- **EXERCISE REQUIREMENTS**:
Please copy out word for word the lines from the one containing "You are a computer-use" through the end of the entries, both included, leaving out the pictures.

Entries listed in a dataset
- - -

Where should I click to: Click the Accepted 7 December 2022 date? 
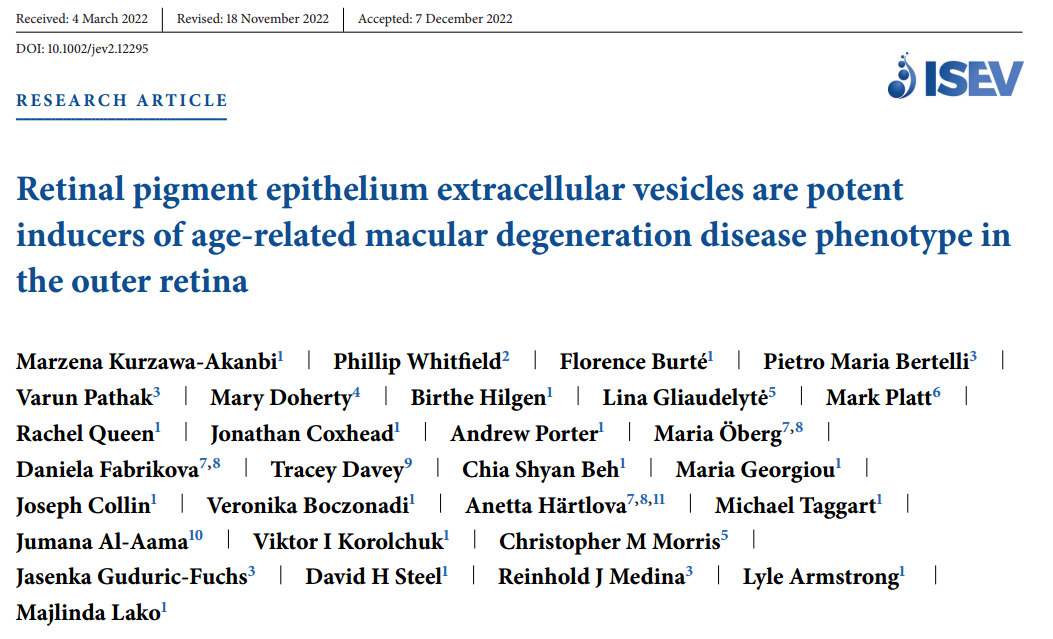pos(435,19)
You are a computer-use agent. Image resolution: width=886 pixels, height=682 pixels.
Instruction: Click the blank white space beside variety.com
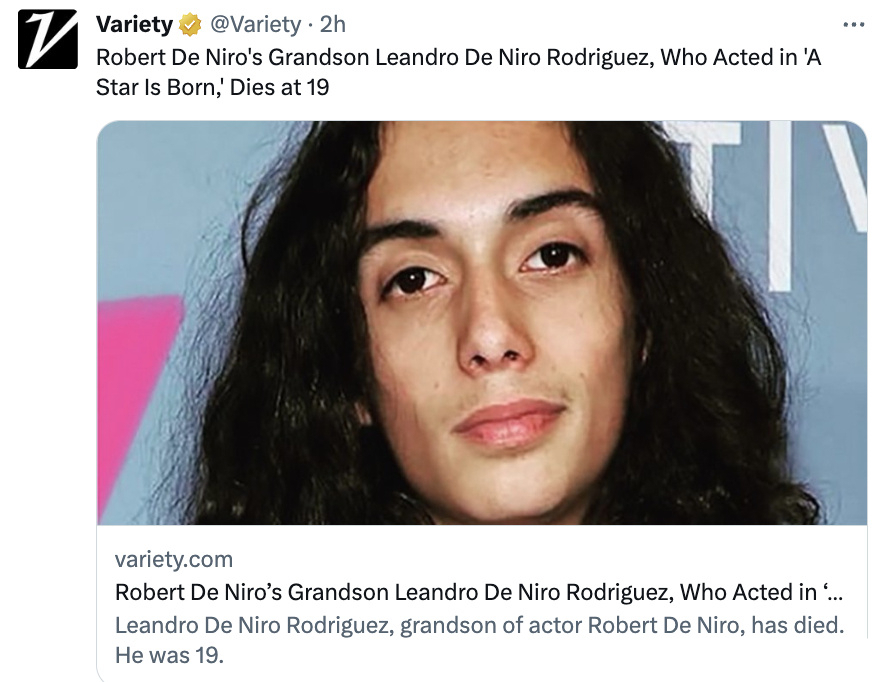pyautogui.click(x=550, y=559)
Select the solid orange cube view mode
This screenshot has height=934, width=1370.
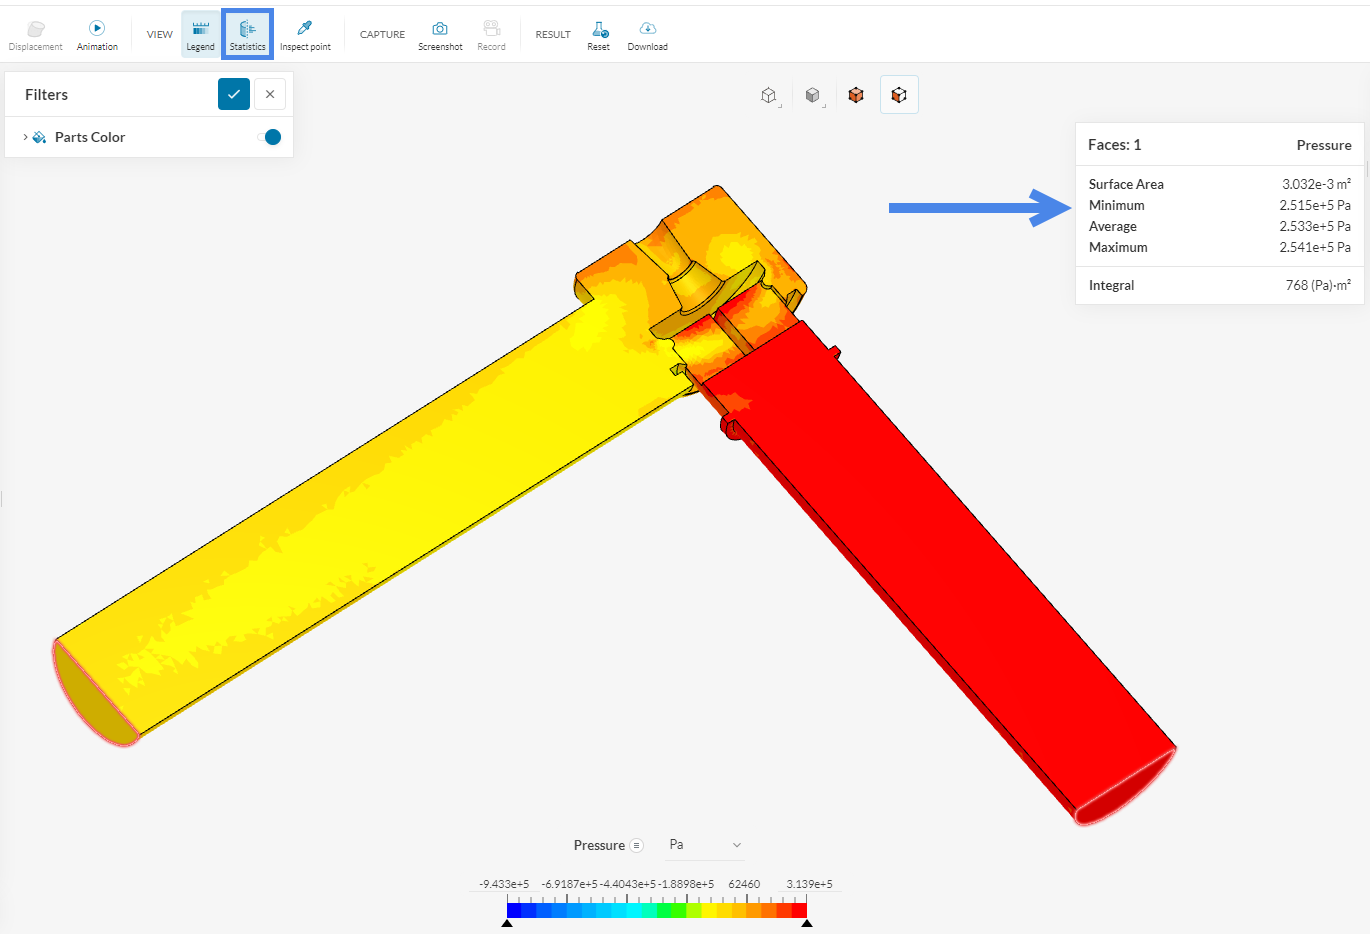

- - -

- **REPLY**:
You are a computer-use agent. Image resolution: width=886 pixels, height=682 pixels.
Instruction: Click the blank white space beside variety.com
pyautogui.click(x=550, y=559)
Select the solid orange cube view mode
This screenshot has height=934, width=1370.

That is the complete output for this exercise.